Monday 3 March 2008

Old PR formula: X + Y = maybe. Our formula: X + Y = likely.

I recently set up a PR and reputation consultancy, following twenty years in-house as a director comms for a range of retail, technology and professional services businesses.

I've taken the view that the worlds of media, PR and business are all changing at such a dramatic pace that it is time to tackle the way that businesses communicate with the media, and through it their customers, in a new and more effective way.

All our senior are either former in-house communicators or former national journalists, from broadcast and print. We're well connected and our reputation and effectiveness rest on our ability to place interesting, brand-enhancing stories under the gaze of millions of eyeballs.

So far, so good.
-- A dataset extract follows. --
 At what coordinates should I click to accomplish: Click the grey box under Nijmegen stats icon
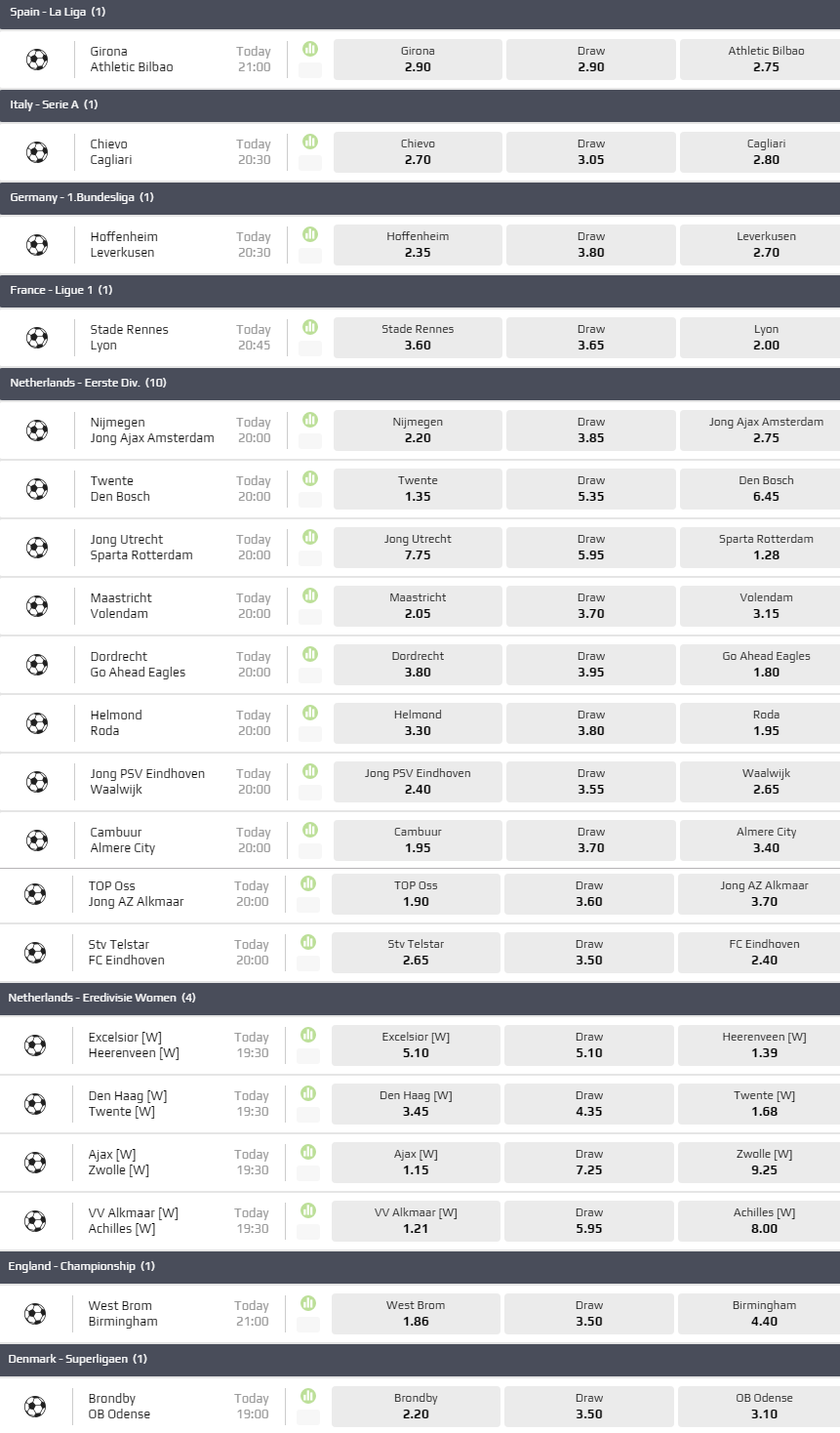coord(310,441)
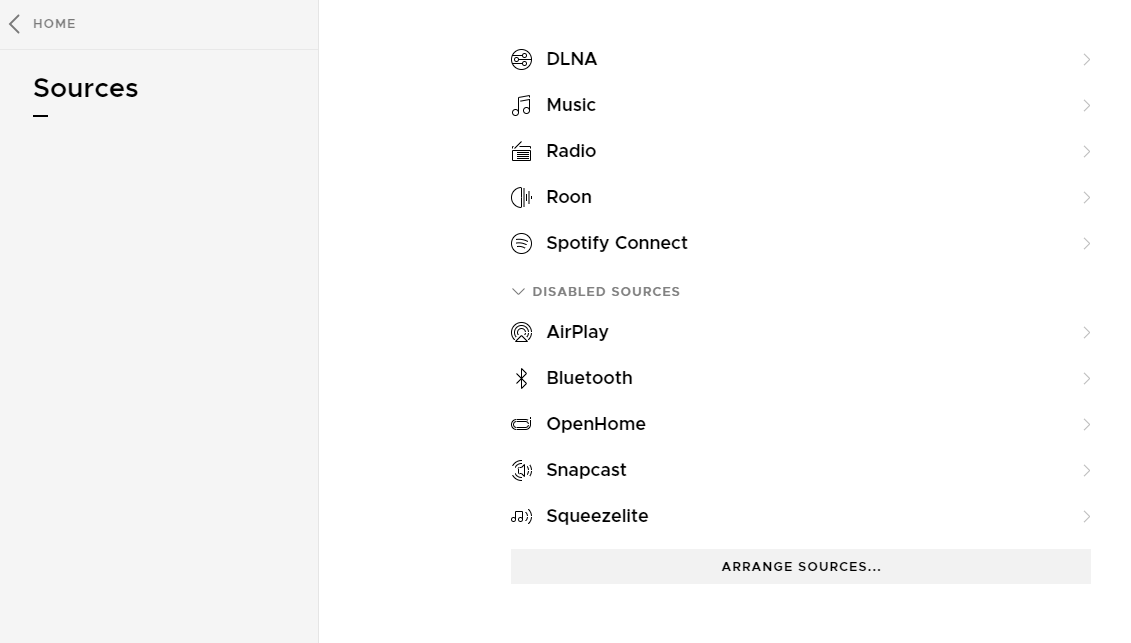1131x643 pixels.
Task: Click the Sources page heading
Action: (86, 89)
Every one of our clients is the regular recipient of substantial levels of national press and broadcast coverage - and our reputation is growing, both as a source of great stories and as expert counsel to our clients.
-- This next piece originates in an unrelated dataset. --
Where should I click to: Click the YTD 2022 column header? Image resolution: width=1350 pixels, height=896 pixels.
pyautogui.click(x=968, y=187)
A senior editor at the BBC recently described to me the emergence of "ambient news", supplied by fewer journalists, challenged to deliver their content across multiple media. An editor at the Daily Telegraph recently told me that he no longer sees the Telegraph as a newspaper - today it is a multimedia organisation.

The old methodologies that were used by businesses and PR advisors - what some would describe as old-fashioned warfare - lobbing a press release out of your trench and hoping for the best - no longer apply. If the media is changing, so too must the PR advisor. For us, relationships are everything, and judging by the reaction to date, we may be on to something....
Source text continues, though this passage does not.